* fix: async transcript I/O to unblock gateway event loop
Two related fixes for event-loop starvation caused by synchronous file
operations on session transcript files during gateway hot paths.
## sessions.list: yield between transcript reads (#75330)
Extract filterAndSortSessionEntries() from listSessionsFromStore() and
add a new listSessionsFromStoreAsync() that yields to the event loop
via setImmediate every 10 session rows. The sessions.list RPC handler
now uses the async version.
The synchronous version is kept for callers that need it (sessions-
resolve visibility checks, embedded backends, subagent tools).
The dominant blocker is readSessionTitleFieldsFromTranscript(), which
performs fs.statSync + fs.openSync + fs.readSync (head) + fs.readSync
(tail) for every session row that requests derived titles or last-
message previews. With 100+ sessions, this blocks the event loop for
32-64 seconds, starving WebSocket heartbeats, channel I/O, and
concurrent RPC.
## session compaction: async file copy (#75414)
Add captureCompactionCheckpointSnapshotAsync() using fs.promises for
stat, copyFile, and unlink instead of fsSync equivalents. Switch both
compact.ts and compact.queued.ts to the async version.
The synchronous copyFileSync of large transcript files (20MB+ observed
in production) was blocking the event loop for the entire copy duration
— one reporter measured a 43-minute event loop block from a single
compaction checkpoint capture.
Refs: #75330, #75414
* test: cover async transcript I/O responsiveness
* fix: avoid sync checkpoint metadata reads
Fix three child-process stdin write paths that let async EPIPE errors
escape to uncaughtException and crash the gateway.

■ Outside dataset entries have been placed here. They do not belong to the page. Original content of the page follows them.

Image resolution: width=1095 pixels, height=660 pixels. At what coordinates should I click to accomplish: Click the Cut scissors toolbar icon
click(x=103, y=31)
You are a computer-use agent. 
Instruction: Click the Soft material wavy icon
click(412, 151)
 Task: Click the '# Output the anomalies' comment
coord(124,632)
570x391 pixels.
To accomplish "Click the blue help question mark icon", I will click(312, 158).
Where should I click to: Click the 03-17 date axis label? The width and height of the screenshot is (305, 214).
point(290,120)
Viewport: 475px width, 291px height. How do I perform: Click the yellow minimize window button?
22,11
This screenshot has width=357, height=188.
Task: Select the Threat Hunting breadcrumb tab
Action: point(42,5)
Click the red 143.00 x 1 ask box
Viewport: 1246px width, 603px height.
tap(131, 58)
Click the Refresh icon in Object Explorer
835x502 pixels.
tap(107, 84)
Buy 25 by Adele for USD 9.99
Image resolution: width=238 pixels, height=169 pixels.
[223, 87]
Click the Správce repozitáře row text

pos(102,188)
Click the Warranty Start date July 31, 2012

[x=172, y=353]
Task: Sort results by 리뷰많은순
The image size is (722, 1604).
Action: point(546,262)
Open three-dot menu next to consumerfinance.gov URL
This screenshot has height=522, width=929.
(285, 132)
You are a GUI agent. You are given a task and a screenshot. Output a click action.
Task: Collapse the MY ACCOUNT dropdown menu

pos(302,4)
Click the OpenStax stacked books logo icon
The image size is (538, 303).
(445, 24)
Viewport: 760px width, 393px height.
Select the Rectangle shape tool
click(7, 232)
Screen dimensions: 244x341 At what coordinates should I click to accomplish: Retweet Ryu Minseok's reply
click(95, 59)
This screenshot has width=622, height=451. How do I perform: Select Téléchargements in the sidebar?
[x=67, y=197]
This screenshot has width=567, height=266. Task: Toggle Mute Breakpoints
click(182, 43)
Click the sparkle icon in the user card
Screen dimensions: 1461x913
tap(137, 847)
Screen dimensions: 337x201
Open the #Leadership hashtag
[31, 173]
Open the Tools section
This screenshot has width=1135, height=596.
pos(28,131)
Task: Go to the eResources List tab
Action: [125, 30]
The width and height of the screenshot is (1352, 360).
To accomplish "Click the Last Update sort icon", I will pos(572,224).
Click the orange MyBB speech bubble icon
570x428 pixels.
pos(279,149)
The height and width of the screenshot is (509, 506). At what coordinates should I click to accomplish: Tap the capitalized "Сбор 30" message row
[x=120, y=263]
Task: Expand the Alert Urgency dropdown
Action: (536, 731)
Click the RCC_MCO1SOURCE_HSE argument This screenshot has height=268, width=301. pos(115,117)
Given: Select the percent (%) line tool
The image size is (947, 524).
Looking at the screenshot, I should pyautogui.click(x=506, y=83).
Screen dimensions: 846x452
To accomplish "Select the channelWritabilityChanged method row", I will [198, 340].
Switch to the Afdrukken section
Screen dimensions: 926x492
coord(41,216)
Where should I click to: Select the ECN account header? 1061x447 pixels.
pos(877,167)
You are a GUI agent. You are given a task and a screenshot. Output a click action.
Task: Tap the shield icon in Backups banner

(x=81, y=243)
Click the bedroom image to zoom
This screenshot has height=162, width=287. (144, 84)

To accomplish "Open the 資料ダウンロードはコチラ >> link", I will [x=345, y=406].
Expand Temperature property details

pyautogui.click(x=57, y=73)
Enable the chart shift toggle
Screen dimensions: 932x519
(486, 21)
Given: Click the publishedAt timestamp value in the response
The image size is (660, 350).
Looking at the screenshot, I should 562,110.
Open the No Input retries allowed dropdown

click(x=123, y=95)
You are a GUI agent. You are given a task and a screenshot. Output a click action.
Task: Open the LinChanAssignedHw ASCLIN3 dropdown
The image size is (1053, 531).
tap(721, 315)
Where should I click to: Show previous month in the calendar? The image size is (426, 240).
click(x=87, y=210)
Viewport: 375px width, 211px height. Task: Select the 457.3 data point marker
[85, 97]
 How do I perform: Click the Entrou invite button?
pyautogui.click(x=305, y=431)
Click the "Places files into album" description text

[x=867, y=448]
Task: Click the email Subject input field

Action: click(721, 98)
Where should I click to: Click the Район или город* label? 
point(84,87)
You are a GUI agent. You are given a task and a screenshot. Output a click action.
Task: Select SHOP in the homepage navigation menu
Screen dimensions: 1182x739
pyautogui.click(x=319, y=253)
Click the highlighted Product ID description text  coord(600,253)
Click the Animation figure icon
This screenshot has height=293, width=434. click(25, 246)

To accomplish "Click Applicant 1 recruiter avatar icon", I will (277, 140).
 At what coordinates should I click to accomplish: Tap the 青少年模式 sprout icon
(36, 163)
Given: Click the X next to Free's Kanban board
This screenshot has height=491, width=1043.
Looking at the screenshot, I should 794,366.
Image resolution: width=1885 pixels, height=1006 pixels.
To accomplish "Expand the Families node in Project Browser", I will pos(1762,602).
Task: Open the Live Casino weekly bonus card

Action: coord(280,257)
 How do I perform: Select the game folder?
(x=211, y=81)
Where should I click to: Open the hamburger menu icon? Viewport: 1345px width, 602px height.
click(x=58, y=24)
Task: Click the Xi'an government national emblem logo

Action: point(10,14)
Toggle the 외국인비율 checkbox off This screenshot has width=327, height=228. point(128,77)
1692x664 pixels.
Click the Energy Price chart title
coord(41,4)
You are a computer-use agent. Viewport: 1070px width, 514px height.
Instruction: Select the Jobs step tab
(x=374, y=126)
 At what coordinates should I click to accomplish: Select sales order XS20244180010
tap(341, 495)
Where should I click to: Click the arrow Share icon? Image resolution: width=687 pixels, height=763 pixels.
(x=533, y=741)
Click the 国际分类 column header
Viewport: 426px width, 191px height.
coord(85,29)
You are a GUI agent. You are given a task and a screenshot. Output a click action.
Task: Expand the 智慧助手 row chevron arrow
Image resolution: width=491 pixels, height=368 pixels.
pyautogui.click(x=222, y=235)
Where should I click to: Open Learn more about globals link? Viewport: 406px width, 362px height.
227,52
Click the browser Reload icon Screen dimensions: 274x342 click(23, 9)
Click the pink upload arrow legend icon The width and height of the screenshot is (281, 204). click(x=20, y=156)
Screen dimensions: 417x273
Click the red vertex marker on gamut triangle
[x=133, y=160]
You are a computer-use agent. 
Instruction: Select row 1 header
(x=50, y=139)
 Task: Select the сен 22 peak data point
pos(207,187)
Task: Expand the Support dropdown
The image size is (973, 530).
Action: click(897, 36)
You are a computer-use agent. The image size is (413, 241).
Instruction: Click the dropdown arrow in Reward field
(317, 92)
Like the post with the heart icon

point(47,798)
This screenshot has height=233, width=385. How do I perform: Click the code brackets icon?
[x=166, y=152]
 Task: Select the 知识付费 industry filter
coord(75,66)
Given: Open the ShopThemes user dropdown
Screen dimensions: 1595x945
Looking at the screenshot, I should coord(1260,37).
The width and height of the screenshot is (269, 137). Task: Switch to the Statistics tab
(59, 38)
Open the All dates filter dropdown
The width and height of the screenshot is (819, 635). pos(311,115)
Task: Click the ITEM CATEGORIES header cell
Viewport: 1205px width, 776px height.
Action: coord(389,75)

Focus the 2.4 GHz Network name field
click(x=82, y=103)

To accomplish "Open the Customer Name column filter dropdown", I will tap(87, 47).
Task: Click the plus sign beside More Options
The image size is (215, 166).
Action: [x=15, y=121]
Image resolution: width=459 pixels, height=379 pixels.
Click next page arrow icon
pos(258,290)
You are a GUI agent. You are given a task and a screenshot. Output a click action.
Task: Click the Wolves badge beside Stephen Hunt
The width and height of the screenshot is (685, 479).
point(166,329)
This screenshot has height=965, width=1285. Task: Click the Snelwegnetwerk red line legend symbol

extensions/imessage/src/client.ts (the actual #75438 crash path):
- Add child.stdin.on('error') listener in start() to catch async EPIPE
and reject all pending requests via failAll().
- Add write callback to request() stdin.write() that rejects the
specific pending request on error, instead of leaving it hanging
until timeout.
src/agents/mcp-stdio-transport.ts:
- Fix write callback race in send(): previously resolved the promise
immediately when write() returned true, then the write callback with
EPIPE would fire after the promise was already fulfilled. Now always
settles the promise from the write callback so the outcome is known
before resolving.
src/process/exec.ts:
- Add stdin.on('error') before writing input so EPIPE from a
prematurely-exited child is swallowed — the process exit handler
reports the real status.
One reporter observed a gateway crash after 10.5 hours of stable
uptime — a single EPIPE on an iMessage RPC child process stdin write
killed the gateway with code 1.
Fixes: #75438
* fix(agents): trim trailing assistant turns and rewrite blank user messages in session repair
Session-file repair now:
- Trims trailing assistant messages so the JSONL never ends on
role=assistant, preventing the Anthropic 400 prefill-loop that
fires when thinking is enabled. (#75271)
- Rewrites blank-only user messages to a synthetic '(continue)'
placeholder instead of dropping them, so strict providers
(Qwen/mlx-vlm, Anthropic) no longer reject transcripts missing
a user turn. (#75313)
Closes#75271, closes#75313.
* refactor: clean up comments in session-file repair
* fix(agents): preserve trailing assistant tool-call turns during session trim
Mirror the outbound guard (stripTrailingAssistantPrefillTurns):
skip assistant entries containing toolCall/toolUse/functionCall
blocks so transcript repair can synthesize missing tool results.
Addresses PR review feedback from clawsweeper on #75606.